[[ DATA FOR REVIEW, beginning ]]

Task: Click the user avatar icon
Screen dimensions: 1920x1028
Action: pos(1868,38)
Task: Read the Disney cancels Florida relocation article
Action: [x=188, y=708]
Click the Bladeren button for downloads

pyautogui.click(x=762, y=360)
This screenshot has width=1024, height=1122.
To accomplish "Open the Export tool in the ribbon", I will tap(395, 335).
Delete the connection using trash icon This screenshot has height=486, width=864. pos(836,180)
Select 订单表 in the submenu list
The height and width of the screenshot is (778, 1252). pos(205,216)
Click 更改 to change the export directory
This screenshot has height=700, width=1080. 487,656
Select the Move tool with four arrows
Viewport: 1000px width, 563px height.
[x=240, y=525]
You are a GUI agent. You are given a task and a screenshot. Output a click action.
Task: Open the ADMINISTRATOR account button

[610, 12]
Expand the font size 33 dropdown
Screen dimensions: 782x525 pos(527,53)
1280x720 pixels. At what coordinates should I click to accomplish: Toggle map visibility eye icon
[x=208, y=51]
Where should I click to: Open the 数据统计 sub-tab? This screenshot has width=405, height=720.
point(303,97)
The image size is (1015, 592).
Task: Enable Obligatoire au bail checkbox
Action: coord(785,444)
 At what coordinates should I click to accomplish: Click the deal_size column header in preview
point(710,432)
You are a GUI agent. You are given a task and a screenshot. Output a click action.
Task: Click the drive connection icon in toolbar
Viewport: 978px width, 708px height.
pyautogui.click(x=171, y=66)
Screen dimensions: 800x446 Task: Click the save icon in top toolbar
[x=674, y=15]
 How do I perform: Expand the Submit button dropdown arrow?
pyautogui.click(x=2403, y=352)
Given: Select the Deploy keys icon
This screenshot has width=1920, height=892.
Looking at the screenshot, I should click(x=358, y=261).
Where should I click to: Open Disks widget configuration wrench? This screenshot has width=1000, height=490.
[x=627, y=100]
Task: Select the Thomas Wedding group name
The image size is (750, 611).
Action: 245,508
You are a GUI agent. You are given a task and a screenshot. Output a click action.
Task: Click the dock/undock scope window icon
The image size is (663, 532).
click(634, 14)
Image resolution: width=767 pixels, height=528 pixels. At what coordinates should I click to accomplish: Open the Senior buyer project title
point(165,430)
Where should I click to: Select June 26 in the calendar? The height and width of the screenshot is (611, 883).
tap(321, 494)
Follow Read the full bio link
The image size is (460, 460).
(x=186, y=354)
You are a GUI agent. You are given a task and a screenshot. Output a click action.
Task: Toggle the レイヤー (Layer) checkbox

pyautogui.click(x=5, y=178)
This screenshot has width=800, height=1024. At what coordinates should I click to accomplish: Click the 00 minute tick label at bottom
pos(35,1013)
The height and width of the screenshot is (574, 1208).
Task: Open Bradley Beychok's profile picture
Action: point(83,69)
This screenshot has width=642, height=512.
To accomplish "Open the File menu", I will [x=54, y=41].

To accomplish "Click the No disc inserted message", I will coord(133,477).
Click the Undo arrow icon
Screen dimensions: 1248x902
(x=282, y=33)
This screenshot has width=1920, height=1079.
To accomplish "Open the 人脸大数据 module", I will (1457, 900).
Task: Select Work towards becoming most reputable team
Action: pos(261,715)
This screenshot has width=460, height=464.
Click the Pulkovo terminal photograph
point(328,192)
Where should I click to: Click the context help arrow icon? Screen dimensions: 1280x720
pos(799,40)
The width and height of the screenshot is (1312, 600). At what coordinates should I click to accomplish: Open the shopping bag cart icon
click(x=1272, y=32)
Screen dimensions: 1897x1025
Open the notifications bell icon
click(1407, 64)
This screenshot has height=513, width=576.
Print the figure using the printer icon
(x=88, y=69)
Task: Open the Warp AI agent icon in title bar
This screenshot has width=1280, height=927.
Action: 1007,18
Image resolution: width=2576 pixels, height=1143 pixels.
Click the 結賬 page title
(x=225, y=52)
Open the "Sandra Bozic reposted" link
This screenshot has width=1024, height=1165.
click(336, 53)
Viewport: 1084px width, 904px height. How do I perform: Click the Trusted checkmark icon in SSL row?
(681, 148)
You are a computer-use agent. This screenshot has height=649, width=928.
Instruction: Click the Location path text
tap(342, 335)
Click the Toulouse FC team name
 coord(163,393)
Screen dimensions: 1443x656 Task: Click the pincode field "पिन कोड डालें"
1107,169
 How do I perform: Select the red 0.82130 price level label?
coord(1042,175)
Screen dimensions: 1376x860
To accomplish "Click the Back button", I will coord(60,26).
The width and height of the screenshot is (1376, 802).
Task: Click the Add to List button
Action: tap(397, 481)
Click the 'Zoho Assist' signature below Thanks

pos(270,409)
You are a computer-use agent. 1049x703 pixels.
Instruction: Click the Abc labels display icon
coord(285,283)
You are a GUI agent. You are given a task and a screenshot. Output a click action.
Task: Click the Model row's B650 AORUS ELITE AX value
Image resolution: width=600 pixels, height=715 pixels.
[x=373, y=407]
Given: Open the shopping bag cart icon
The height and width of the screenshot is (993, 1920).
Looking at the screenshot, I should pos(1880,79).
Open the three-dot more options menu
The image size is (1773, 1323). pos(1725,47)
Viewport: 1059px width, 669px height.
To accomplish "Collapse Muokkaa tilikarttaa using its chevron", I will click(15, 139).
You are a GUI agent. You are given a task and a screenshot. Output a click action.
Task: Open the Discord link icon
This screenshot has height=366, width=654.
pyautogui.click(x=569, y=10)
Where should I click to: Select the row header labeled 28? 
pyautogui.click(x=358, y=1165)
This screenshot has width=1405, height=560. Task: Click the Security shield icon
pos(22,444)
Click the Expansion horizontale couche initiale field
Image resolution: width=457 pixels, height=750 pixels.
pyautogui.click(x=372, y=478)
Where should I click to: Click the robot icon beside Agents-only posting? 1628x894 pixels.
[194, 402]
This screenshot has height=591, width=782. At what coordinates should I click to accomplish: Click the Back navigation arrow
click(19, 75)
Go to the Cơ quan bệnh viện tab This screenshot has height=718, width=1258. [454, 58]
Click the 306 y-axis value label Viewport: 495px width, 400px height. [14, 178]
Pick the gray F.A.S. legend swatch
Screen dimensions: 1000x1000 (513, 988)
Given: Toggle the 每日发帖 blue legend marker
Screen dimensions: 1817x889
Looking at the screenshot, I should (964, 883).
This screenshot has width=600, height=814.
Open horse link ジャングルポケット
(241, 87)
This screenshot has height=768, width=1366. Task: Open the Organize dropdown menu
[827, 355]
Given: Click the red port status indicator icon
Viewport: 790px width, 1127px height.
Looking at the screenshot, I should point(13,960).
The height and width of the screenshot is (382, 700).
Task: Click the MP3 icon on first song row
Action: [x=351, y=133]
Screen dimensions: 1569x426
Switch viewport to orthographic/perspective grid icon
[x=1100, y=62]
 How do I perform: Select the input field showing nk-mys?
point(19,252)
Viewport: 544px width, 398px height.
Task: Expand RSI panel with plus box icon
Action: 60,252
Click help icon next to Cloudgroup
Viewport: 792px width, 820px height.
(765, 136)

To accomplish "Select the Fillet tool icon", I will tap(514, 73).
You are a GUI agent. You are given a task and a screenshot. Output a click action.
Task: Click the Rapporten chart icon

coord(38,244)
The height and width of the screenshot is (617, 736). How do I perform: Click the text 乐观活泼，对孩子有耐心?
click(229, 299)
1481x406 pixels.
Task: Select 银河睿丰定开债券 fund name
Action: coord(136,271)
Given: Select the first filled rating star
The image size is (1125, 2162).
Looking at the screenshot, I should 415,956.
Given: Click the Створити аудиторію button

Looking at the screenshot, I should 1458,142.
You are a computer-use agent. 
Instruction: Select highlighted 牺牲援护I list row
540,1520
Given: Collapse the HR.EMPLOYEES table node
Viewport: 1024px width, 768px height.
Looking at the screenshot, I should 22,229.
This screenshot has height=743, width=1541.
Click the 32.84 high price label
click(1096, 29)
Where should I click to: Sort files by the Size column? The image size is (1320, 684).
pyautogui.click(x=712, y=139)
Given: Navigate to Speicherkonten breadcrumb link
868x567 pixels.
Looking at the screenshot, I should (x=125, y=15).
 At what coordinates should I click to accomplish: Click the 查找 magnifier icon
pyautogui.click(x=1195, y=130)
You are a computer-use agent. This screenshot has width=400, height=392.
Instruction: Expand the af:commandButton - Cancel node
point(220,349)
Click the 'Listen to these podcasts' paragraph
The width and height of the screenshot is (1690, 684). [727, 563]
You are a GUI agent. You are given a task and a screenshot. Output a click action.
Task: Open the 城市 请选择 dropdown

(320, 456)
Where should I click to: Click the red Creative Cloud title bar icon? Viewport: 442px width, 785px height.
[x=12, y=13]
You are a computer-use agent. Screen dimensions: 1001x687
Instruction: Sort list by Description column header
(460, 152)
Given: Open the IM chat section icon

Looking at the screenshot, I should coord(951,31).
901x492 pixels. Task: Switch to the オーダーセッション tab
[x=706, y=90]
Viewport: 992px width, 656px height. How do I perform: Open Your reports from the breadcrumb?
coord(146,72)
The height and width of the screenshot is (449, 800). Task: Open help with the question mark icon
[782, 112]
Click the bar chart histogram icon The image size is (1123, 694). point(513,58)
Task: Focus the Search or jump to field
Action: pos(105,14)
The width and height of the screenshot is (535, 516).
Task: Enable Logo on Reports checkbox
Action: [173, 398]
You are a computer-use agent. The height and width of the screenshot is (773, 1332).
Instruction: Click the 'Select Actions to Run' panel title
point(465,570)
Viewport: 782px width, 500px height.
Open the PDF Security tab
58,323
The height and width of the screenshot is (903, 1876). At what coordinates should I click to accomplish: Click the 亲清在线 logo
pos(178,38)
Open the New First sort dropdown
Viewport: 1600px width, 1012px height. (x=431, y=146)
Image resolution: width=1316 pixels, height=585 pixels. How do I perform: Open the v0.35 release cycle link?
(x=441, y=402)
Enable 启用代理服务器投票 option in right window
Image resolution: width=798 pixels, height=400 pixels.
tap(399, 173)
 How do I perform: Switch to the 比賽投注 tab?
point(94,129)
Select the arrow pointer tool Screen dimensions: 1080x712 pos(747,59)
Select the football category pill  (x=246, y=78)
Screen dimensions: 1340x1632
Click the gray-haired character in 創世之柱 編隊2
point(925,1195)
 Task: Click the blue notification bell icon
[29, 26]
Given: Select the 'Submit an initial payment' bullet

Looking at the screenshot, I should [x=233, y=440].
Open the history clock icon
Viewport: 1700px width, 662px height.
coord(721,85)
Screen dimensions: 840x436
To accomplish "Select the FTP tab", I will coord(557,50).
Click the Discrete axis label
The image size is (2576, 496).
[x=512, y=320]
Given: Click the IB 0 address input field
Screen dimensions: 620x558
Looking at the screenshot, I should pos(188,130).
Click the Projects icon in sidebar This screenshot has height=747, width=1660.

[[ DATA FOR REVIEW, end ]]

**PROBLEM TO WORK ON**
In the records, find every line that has the string "window" and copy it.

**RESPONSE TO THE EXERCISE**
Task: Click the dock/undock scope window icon
Enable 启用代理服务器投票 option in right window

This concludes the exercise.